(Interface element items)
══════

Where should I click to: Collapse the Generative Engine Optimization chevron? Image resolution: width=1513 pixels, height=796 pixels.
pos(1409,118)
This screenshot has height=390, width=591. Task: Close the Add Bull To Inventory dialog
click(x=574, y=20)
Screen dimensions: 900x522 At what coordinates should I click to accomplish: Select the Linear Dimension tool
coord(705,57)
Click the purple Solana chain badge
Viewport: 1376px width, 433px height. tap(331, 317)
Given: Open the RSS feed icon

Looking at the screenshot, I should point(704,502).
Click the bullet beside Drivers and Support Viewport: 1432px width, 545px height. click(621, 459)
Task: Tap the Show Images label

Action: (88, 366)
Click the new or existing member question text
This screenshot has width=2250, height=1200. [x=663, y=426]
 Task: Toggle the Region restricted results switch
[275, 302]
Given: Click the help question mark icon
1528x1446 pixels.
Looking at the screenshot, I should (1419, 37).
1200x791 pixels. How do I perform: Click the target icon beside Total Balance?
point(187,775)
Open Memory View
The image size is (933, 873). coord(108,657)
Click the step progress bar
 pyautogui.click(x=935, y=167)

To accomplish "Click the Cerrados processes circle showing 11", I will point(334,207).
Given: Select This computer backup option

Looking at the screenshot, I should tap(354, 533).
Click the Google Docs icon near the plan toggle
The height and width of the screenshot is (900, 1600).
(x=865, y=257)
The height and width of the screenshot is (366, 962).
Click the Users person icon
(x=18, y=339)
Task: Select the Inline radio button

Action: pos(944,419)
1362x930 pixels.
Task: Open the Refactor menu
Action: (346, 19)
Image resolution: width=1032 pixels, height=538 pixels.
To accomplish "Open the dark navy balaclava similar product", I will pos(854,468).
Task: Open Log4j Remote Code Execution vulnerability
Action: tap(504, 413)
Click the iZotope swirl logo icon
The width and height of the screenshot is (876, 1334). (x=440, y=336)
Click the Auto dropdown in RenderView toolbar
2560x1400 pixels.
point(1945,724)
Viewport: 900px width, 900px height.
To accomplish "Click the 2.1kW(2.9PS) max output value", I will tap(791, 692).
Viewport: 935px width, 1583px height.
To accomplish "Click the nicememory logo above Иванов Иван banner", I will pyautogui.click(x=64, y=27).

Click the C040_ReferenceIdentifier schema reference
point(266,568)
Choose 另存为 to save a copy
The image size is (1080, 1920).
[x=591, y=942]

══════

- [What is being asked]: Count the lines in the items above that contain the string "resolution", treating uppercase and lowercase as distinct. Give only the number.

- [Output of the exercise]: 2